#### TEXTO DE ORIGEN:
= = = = = = =
Salmo 143

 

 Introducción. - Salmo 143 Señor, escucha mi oración.
El salmo 143 es la oración de un oprimido, en quien podemos ver personificado todo el pueblo de Dios. Entre dificultades y sufrimientos, los ojos puestos en el poder de Dios y en las obras de sus manos, meditando siempre las acciones del Señor, se va avanzando hacia la victoria definitiva.
El enemigo nos persigue, nos es difícil el camino del bien, nuestro aliento desfallece y, con frecuencia, caemos en el camino, porque somos de barro. Pero, Señor, tú, que eres el único justo, no nos escondas tu rostro a causa de nuestra debilidad; recuerda que ningún hombre vivo es inocente frente a ti; lo reconocemos humildemente, Señor.
Bajo el signo de la propia debilidad y de la santidad de Dios, conscientes de nuestro pecado, pero recordando los tiempos antiguos -el éxodo y la resurrección- en que Dios nos dio, de una vez para siempre, garantía de su amor, empezamos un nuevo día en la humildad y la esperanza. Señor, al empezar la jornada, tu Iglesia te pide suplicante: En la mañana hazme escuchar tu gracia e indícame el camino que he de seguir en cada una de las acciones de este día. (El testigo fiel)
= = = = = = =
#### OBJETIVO 1:
Reemplaza "GUI agent" por "GUI assistant" en el listado, desde la línea que contiene "This screenshot has width=1453, height=816." hasta la que contiene "pyautogui.click(x=567, y=25)", ambas incluidas. Devuelve solo esas líneas, sin ningún otro cambio.

(Registros guardados)
= = = = = = =
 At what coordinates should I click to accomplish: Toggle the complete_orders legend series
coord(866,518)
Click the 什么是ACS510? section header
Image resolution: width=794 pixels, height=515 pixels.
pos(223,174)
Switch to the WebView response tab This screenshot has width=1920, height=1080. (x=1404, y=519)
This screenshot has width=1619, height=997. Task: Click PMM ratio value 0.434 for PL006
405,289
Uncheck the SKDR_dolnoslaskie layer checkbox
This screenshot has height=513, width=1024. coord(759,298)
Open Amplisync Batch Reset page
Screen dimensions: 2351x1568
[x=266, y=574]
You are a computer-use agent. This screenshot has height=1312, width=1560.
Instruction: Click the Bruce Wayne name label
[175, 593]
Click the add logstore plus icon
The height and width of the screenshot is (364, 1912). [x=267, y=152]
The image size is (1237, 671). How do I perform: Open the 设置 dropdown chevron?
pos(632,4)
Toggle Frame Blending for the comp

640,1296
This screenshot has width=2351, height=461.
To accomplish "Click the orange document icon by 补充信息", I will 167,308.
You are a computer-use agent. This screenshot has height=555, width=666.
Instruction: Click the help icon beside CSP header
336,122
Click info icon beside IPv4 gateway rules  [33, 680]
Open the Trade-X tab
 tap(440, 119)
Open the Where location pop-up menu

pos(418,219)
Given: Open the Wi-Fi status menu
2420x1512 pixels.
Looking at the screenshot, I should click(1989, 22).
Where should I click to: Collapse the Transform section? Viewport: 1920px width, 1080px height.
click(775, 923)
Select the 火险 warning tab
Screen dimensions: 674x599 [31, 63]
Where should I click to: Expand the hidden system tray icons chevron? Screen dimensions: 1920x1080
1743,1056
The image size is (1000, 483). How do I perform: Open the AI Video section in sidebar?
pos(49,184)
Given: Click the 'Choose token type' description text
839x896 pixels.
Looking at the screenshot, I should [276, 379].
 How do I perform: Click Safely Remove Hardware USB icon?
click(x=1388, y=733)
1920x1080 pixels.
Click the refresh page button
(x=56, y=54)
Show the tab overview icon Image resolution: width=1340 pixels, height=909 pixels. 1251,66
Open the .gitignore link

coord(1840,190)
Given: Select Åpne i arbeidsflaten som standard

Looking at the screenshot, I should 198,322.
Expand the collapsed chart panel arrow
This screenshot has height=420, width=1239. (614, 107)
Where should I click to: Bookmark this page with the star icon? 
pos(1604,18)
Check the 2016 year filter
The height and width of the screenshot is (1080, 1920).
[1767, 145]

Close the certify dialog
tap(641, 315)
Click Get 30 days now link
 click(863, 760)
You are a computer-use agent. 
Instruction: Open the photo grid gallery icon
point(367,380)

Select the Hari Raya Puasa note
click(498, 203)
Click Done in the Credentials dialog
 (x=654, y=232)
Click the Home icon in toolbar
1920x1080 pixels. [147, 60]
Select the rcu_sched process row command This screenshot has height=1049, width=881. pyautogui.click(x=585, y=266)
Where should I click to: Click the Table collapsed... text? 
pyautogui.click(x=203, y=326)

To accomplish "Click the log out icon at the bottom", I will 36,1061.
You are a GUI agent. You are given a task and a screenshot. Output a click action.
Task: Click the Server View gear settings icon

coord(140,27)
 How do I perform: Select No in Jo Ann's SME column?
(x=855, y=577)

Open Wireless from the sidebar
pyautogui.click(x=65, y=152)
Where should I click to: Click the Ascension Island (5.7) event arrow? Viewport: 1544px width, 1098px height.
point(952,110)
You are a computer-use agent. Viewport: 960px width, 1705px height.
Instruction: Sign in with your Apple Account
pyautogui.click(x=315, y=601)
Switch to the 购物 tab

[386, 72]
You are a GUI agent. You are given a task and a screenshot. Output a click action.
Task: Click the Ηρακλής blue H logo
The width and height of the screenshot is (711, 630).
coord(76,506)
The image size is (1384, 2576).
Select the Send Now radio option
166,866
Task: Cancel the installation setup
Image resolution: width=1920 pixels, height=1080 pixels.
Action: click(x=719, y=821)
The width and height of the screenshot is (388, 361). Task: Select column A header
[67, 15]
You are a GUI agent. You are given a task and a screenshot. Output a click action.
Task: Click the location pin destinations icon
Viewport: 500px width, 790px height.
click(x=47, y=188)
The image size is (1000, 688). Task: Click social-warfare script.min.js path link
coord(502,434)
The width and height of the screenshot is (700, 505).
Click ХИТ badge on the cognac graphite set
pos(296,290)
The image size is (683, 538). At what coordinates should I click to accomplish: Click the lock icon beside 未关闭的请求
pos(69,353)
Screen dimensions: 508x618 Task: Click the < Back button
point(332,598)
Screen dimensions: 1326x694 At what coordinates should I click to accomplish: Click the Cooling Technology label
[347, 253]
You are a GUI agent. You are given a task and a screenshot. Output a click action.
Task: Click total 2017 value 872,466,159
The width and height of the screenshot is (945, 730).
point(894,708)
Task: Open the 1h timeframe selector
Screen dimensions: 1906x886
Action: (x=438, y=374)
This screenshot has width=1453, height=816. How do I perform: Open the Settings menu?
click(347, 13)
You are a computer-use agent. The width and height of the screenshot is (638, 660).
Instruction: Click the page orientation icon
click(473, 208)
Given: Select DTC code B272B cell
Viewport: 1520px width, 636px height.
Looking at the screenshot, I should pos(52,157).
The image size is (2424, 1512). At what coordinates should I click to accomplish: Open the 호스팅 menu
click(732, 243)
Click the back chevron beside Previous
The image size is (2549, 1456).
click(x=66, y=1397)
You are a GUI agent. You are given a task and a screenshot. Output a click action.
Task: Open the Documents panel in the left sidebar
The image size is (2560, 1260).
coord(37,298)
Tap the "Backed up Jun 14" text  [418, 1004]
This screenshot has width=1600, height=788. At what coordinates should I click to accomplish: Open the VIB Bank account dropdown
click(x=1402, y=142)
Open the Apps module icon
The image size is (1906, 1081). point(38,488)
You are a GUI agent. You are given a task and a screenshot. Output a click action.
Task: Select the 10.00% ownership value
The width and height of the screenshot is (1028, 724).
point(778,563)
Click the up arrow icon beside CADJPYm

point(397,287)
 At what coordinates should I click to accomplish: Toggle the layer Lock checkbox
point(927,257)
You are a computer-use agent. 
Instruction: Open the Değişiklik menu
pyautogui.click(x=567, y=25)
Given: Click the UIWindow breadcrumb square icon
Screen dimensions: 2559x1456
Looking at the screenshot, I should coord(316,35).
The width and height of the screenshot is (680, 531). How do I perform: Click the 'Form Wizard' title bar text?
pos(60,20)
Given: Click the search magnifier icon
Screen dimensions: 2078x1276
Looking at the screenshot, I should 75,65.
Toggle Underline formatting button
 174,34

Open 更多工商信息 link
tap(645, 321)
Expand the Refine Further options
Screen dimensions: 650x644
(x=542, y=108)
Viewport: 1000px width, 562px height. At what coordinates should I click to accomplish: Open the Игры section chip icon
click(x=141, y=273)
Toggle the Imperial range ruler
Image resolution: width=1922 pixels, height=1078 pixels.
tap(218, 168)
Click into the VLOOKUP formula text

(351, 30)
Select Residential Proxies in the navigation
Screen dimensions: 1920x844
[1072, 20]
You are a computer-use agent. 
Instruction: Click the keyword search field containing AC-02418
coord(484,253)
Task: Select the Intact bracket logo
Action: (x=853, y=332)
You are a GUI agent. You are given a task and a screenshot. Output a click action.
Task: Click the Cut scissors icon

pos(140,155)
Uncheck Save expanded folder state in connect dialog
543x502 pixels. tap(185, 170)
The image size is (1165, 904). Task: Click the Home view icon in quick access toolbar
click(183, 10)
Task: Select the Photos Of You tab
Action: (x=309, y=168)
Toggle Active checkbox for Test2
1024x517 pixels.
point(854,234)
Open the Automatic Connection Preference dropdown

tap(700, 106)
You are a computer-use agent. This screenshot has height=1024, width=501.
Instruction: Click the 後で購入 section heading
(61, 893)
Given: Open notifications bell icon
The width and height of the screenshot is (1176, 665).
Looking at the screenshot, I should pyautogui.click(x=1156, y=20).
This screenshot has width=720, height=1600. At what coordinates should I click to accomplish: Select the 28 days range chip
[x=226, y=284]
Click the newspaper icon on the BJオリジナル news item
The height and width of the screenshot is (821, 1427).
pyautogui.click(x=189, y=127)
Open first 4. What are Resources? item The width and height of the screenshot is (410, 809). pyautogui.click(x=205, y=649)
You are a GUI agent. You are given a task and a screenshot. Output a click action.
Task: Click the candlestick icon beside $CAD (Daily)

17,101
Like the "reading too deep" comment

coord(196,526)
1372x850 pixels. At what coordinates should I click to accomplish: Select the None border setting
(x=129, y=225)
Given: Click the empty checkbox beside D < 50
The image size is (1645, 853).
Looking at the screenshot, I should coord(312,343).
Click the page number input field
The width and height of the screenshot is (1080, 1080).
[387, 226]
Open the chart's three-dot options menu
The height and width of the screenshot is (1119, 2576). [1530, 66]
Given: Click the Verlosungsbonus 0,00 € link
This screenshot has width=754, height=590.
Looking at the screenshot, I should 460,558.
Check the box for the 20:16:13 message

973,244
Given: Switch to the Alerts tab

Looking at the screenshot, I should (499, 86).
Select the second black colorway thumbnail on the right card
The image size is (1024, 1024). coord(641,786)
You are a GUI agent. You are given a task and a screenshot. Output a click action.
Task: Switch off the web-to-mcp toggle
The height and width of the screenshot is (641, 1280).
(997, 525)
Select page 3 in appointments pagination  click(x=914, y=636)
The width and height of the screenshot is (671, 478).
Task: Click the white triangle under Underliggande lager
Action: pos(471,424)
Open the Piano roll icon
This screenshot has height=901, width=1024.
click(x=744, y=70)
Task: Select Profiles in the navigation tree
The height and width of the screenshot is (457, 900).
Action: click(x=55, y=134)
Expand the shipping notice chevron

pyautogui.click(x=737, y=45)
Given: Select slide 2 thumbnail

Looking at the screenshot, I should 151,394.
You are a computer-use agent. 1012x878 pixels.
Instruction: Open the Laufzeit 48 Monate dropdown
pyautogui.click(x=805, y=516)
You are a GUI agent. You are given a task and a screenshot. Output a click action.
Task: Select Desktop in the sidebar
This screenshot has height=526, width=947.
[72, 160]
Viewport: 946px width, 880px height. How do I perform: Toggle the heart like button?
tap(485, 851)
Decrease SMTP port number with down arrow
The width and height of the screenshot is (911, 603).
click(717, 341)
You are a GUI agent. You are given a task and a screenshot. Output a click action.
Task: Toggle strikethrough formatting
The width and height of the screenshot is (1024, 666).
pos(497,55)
= = = = = = =
#### OBJETIVO 2:
Por favor, escribe tal cual el fragmento del comentario sobre el Salmo 143 que empieza en las palabras "Introducción. - Salmo 143" y termina con "la victoria definitiva.".

#### RESPUESTA DEL EJERCICIO 1:
This screenshot has width=1453, height=816. How do I perform: Open the Settings menu?
click(347, 13)
You are a computer-use agent. The width and height of the screenshot is (638, 660).
Instruction: Click the page orientation icon
click(473, 208)
Given: Select DTC code B272B cell
Viewport: 1520px width, 636px height.
Looking at the screenshot, I should pos(52,157).
The image size is (2424, 1512). At what coordinates should I click to accomplish: Open the 호스팅 menu
click(732, 243)
Click the back chevron beside Previous
The image size is (2549, 1456).
click(x=66, y=1397)
You are a GUI assistant. You are given a task and a screenshot. Output a click action.
Task: Open the Documents panel in the left sidebar
The image size is (2560, 1260).
coord(37,298)
Tap the "Backed up Jun 14" text  [418, 1004]
This screenshot has width=1600, height=788. At what coordinates should I click to accomplish: Open the VIB Bank account dropdown
click(x=1402, y=142)
Open the Apps module icon
The image size is (1906, 1081). point(38,488)
You are a GUI assistant. You are given a task and a screenshot. Output a click action.
Task: Select the 10.00% ownership value
The width and height of the screenshot is (1028, 724).
point(778,563)
Click the up arrow icon beside CADJPYm

point(397,287)
 At what coordinates should I click to accomplish: Toggle the layer Lock checkbox
point(927,257)
You are a computer-use agent. 
Instruction: Open the Değişiklik menu
pyautogui.click(x=567, y=25)

#### RESPUESTA DEL EJERCICIO 2:
Introducción. - Salmo 143 Señor, escucha mi oración.
El salmo 143 es la oración de un oprimido, en quien podemos ver personificado todo el pueblo de Dios. Entre dificultades y sufrimientos, los ojos puestos en el poder de Dios y en las obras de sus manos, meditando siempre las acciones del Señor, se va avanzando hacia la victoria definitiva.